На темной кухне Петров роется в общем на четыре комнаты холодильнике, безжалостно отшвыривая прочь все, что ему не подходит. На Петрове лишь серые застиранные трусы, внутреннее сияние холодильника освещает бледное, покрытое каплями пота тело. В морозилке он находит несколько ломтей затянутой в пищевую пленку говяжьей печени, твердой, как мрамор, истощенную жалкую курицу и увесистый кусок свинины; все это он немедленно начинает жадно поглощать, вместе с костями, шкурой и целлофаном. Зубы крошатся, ломаются, рот разорвался – Петров разевает его куда шире, чем это предполагалось природой. По подбородку обильно течет кровь. За мясом следует все, на что Петров натыкается в полутьме – банка сметаны, два килограмма пельменей, половинка капустного кочана, черствая булка и большая кастрюля макаронов по-флотски. Живот Петрова неестественно, однобоко раздулся, кровь залила грудь, пропитала переднюю часть трусов, сделав их черными и блестящими. Покончив с макаронами, Петров оглушительно рыгает, оглядывается, обнаруживает между плитой и шкафом большой, пахнущий свежей могилой мешок картофеля – подгнившего и щедро пересыпанного землей, легко поднимает его и уносит к себе в комнату.
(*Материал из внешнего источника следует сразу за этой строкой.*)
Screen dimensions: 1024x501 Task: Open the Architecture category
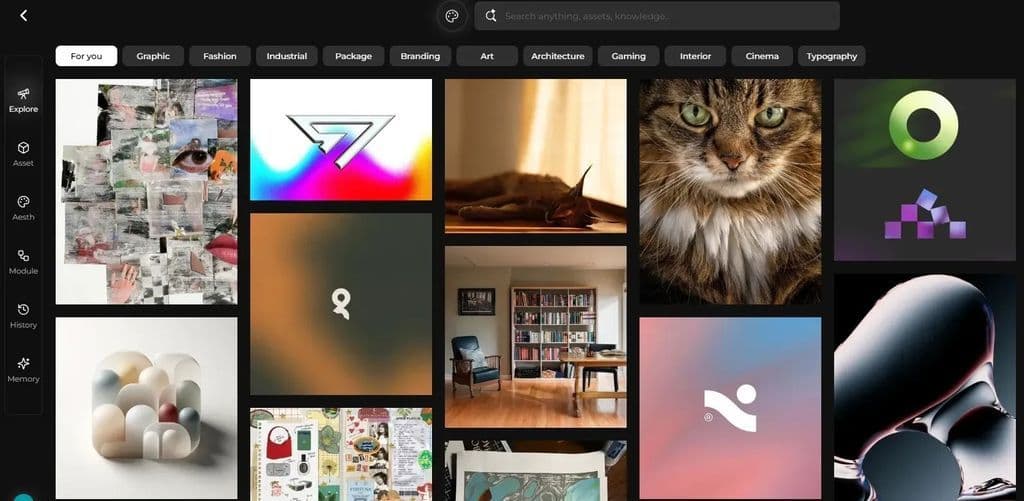[x=558, y=56]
Бросив мешок у кровати, Петров ложится на спину, вытягивается и замирает. Лицо его спокойно-непроницаемо, глаза – два невыразительных вареных яйца, зрачки закатились куда-то, кулаки сжаты, все тело напряжено. Он лежит неподвижно.
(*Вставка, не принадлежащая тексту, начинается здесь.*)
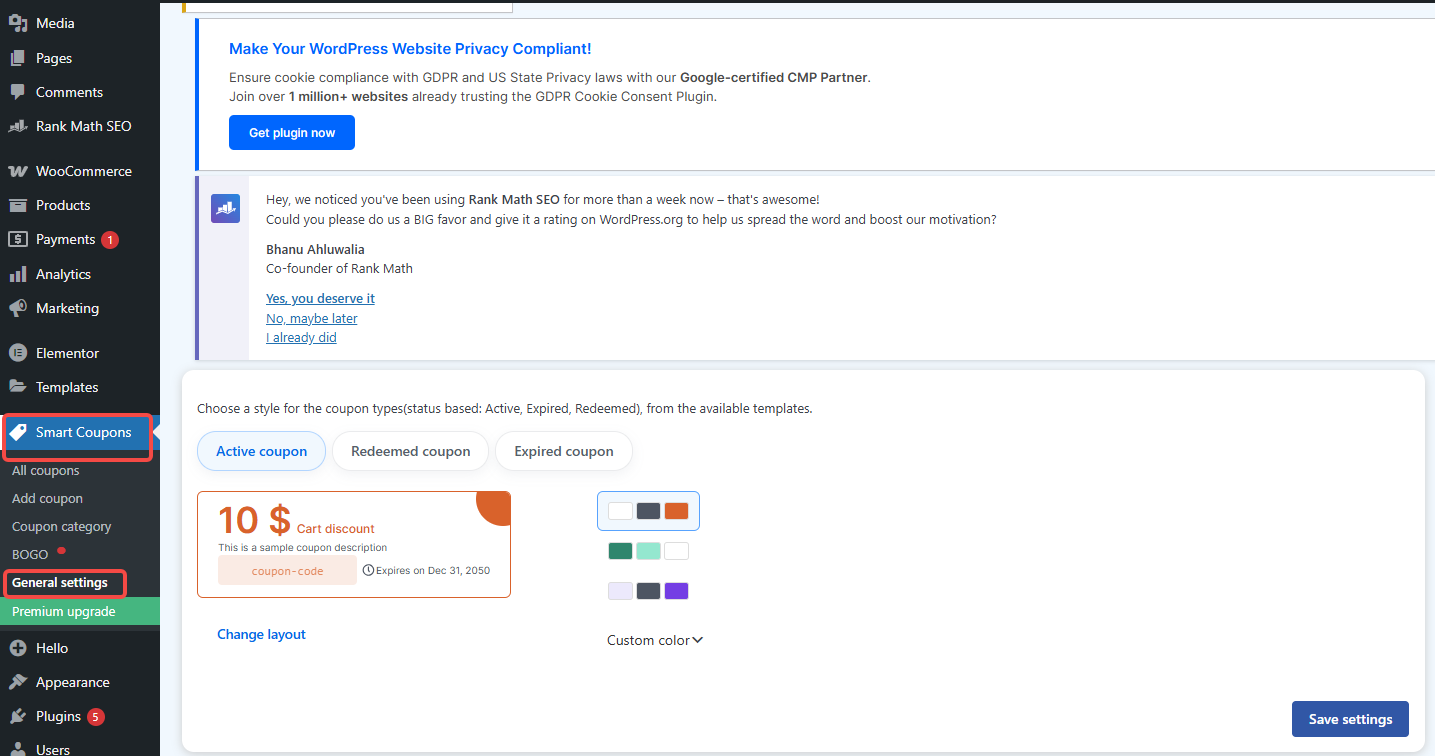1435x756 pixels.
Task: Open Rank Math SEO via its icon
Action: point(18,126)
Ранним утром подпрыгивает и взрывается хриплым звоном старомодный будильник; вызвонив всю пружину, он обескураженно замирает. За окном светлеет. Тело на кровати вскипело за остаток ночи изнутри сиреневой пеной и скрылось под ней; пена застывает, твердеет, на ней сложный рисунок, напоминающий лунную поверхность.
Около девяти начинают стучать в дверь, сперва деликатно, потом все настойчивее – видимо, соседи шокированы кухонным разгромом и ищут виновника. Стук и устные призывы возобновляются несколько раз, но соседям надо на службу, и они решают отложить расследование на вечер. Эстафету принимает мобильник Петрова: он периодически звонит до обеда, потом наступает обиженное молчание. А возможно, просто кончилась батарея. К этому времени Петрова совсем не видно – на кровати лежит продолговатый предмет, габаритами сходный с человеческим телом, в твердой глазури открылись поры, внутри тишина. Из боковой его части, проткнув тонкую стенку, вылезли два блестящих шупальца, беззаботно сиреневые, похожие на новенькие поливочные шланги с ротовыми отверстиями на концах. Потыкавшись вокруг, они нашли прикроватный картофельный запас и прогрызли мигом плотную мешковину. Теперь мешок наполовину пуст, изнутри слышится хруст и энергичное чавканье.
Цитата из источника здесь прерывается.